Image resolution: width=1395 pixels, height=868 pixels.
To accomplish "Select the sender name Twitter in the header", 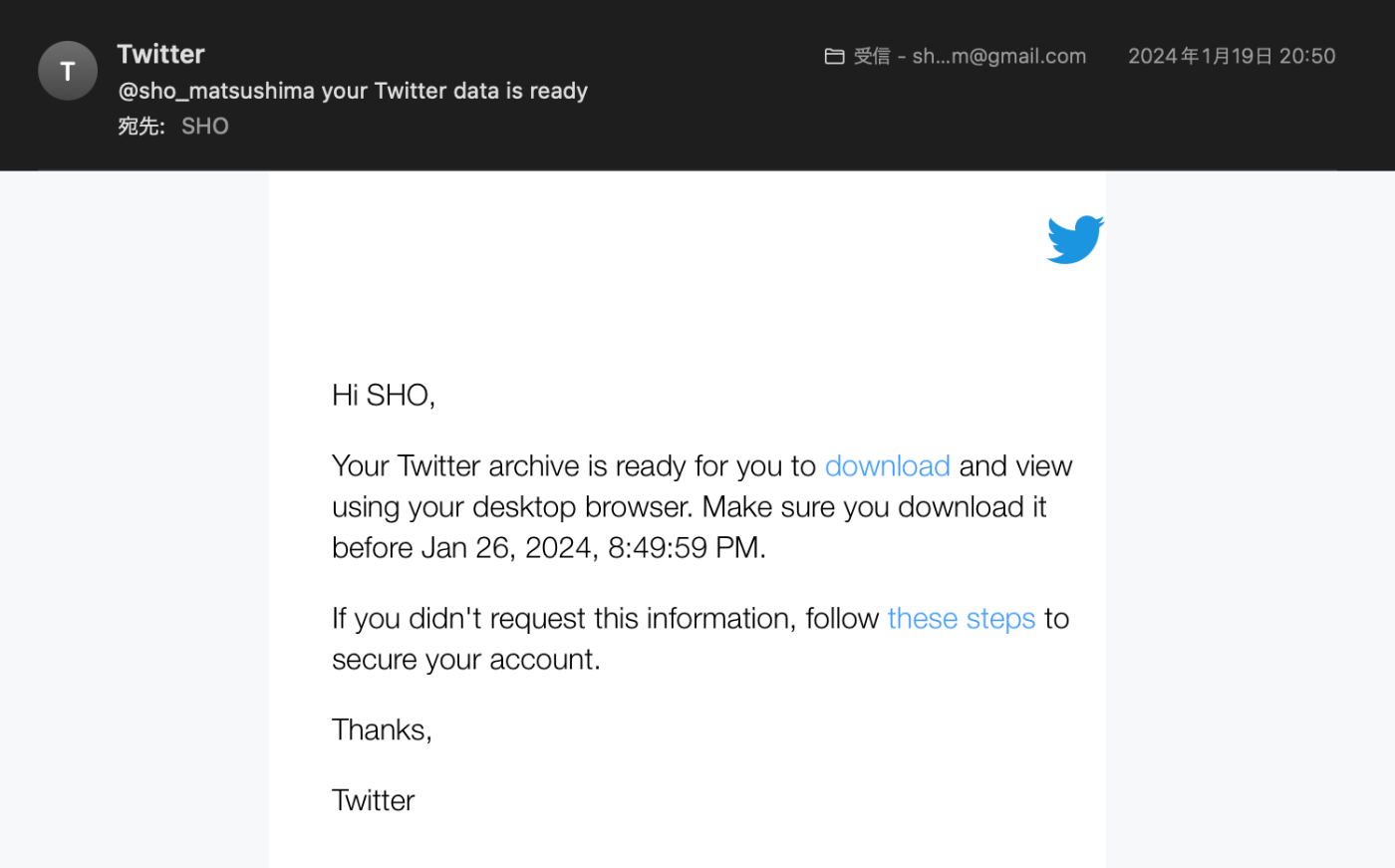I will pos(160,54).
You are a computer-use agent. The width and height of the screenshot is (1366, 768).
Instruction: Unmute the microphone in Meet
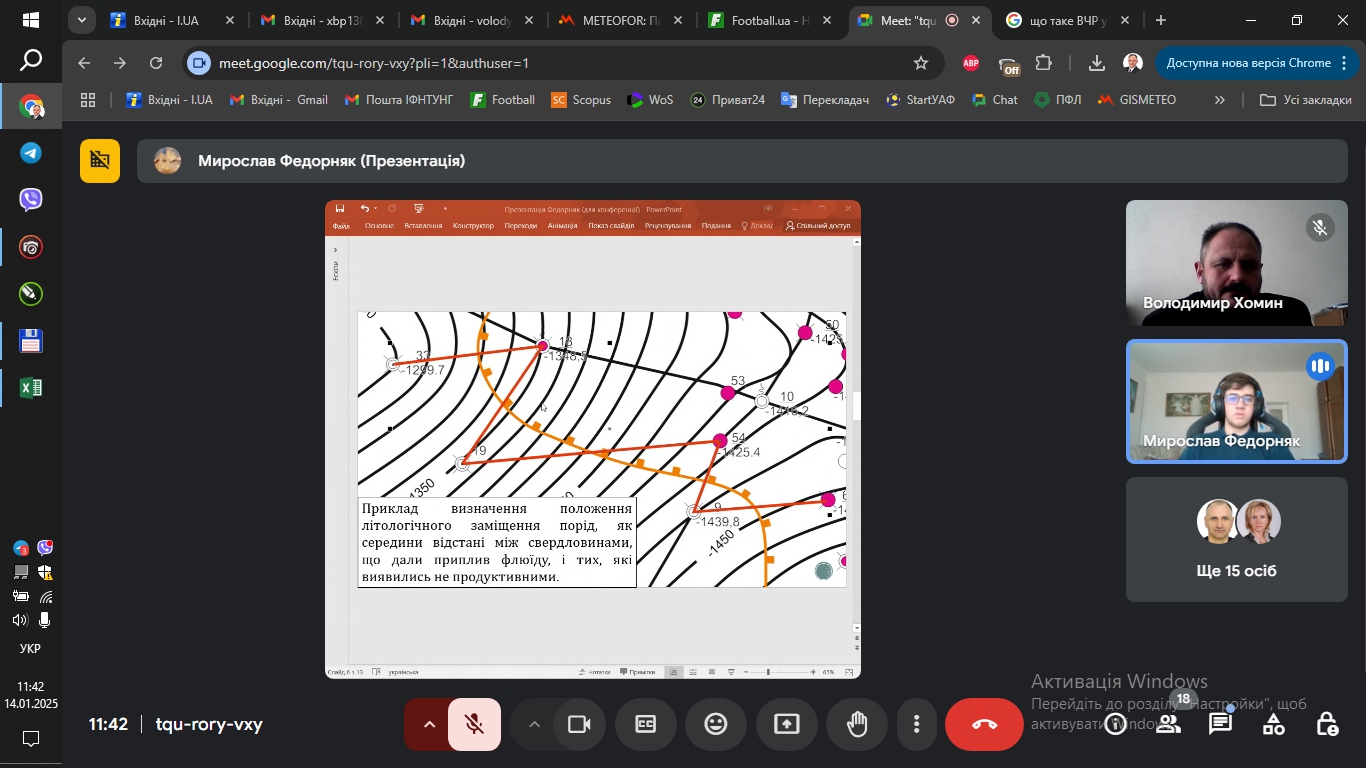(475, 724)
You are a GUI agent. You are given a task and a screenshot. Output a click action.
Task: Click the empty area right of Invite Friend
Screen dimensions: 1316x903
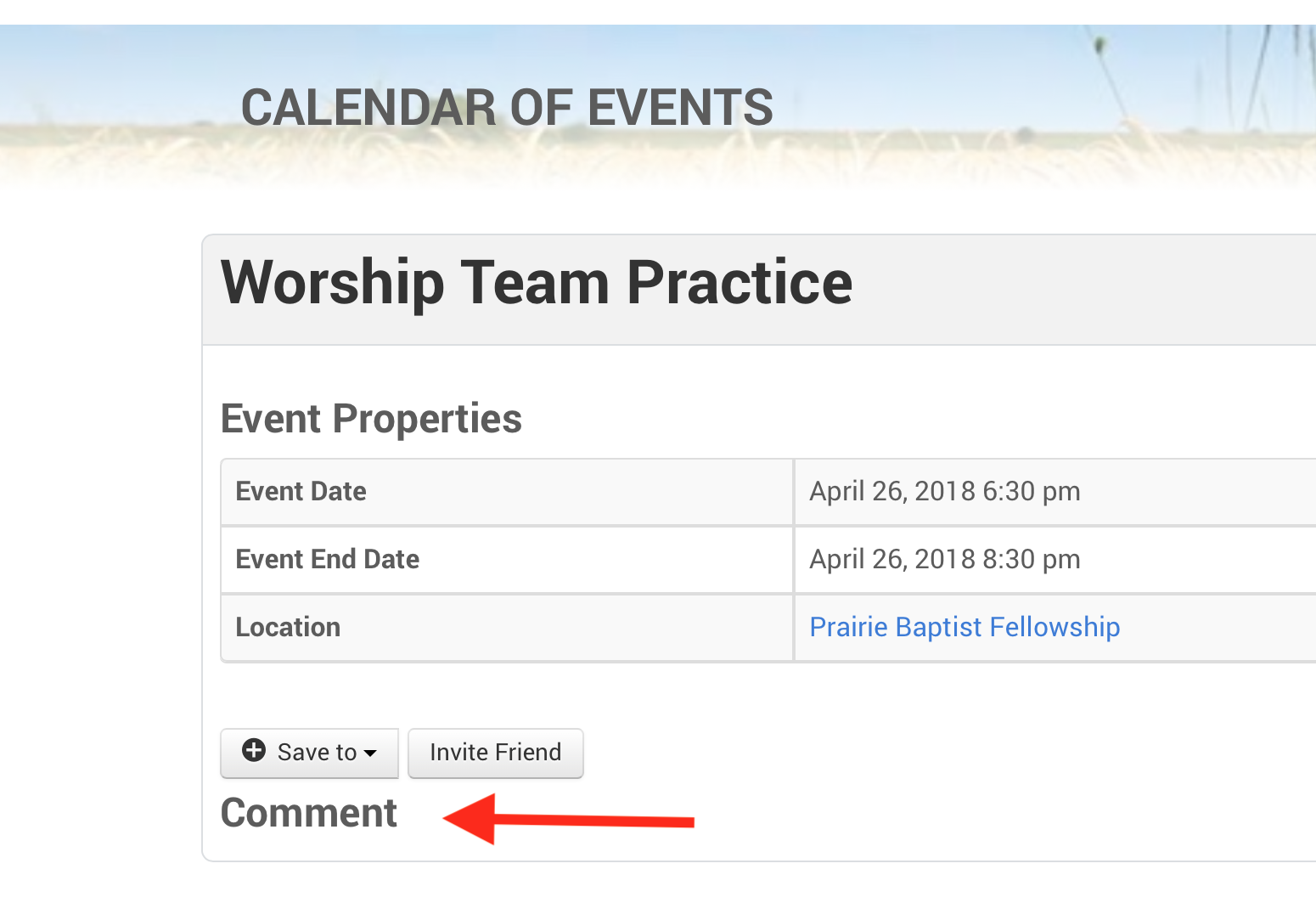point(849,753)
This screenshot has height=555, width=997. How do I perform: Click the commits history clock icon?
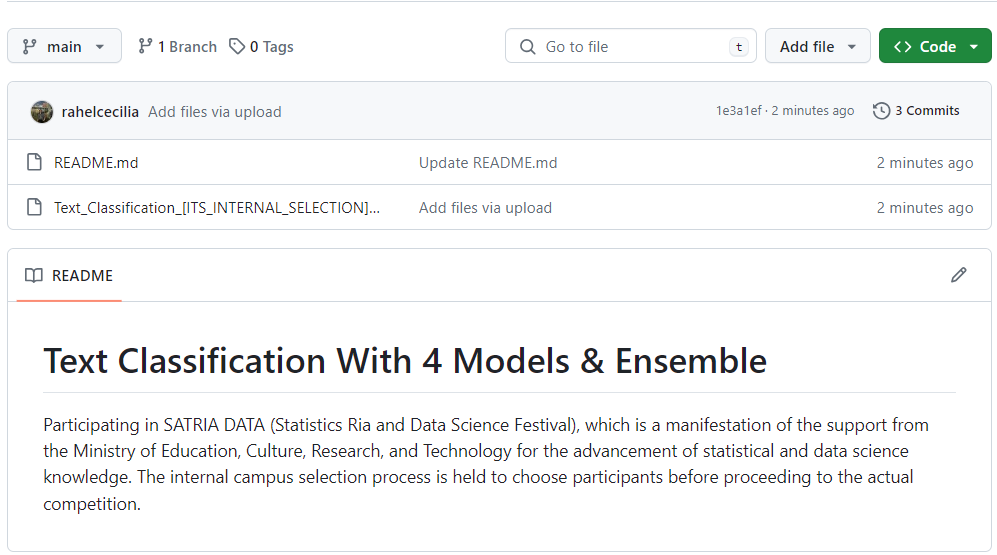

• • • •

▶ **About this task**:
Find the lines above that include the string "width" and copy them.

▶ **Answer below**:
Image resolution: width=1395 pixels, height=868 pixels.
You are a computer-use agent. The width and height of the screenshot is (1366, 768).
This screenshot has height=555, width=997. How do I perform: Click the commits history clock icon?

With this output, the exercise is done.